Pan-viral propagation blockade by inhibiting host cell PNPT1

Abstract

Successful viral propagation within infected cells necessitates the viruses' ability to overcome the cellular integrated stress response (ISR), triggered during viral infection, which in turn inhibits general protein translation. In our study, we unveil a shared tactic employed by viruses to suppress ISR by upregulating host cell polyribonucleotide nucleotidyltransferase 1 (PNPT1). The propagation of adenovirus, murine cytomegalovirus, and hepatovirus within their respective host cells induces PNPT1 expression. Notably, when PNPT1 is knocked down, the propagation of all three viruses is prevented. Mechanistically, the inhibition of PNPT1 facilitates the relocation of mitochondrial double-stranded RNAs (mt-dsRNAs) to the cytoplasm, where they activate RNA-activated protein kinase (PKR). This activation leads to eIF2α phosphorylation, resulting in the suppression of translation.
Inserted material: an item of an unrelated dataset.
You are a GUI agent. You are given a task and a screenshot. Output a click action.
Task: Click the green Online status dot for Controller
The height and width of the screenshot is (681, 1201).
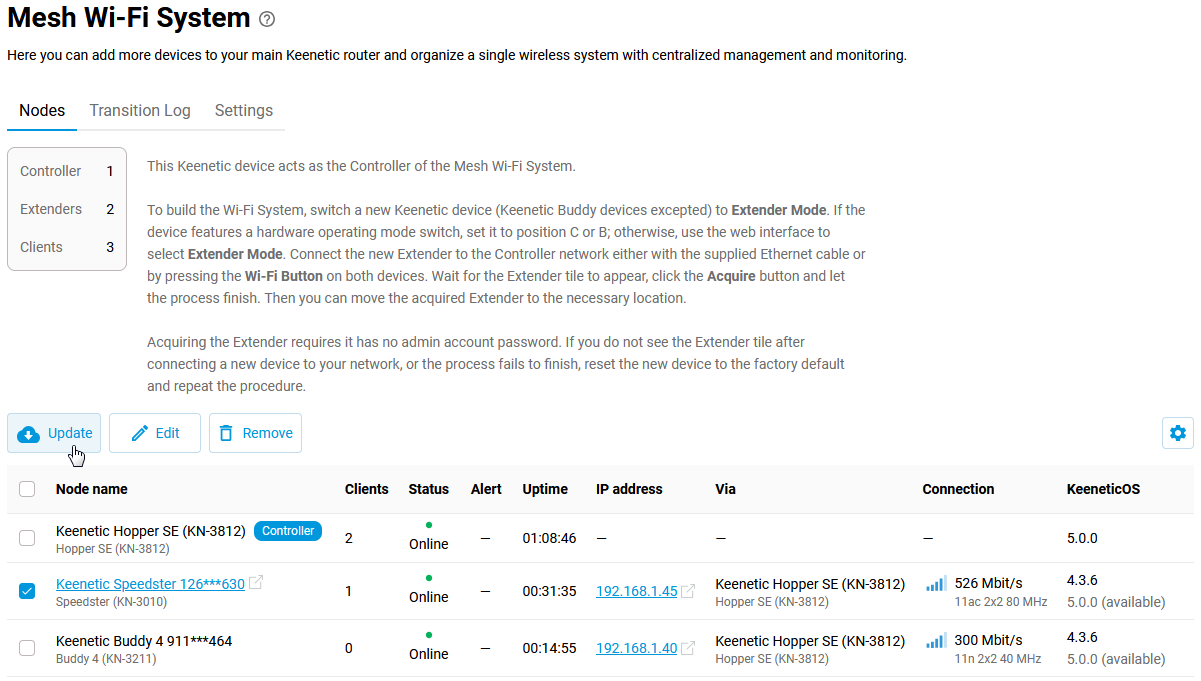[428, 525]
Furthermore, by scrutinizing the PNPT1 recognition element and screening 17,728 FDA-approved drugs and bioactive compounds, we identify lanatoside C as a potent PNPT1 inhibitor. This compound robustly impedes the propagation of adenovirus, murine cytomegalovirus, and hepatovirus, along with suppressing the production of the SARS-CoV-2 spike protein. Our discoveries shed light on a novel strategy to impede pan-viral propagation by activating the host cell mt-dsRNA-PKR-eIF2α signaling axis.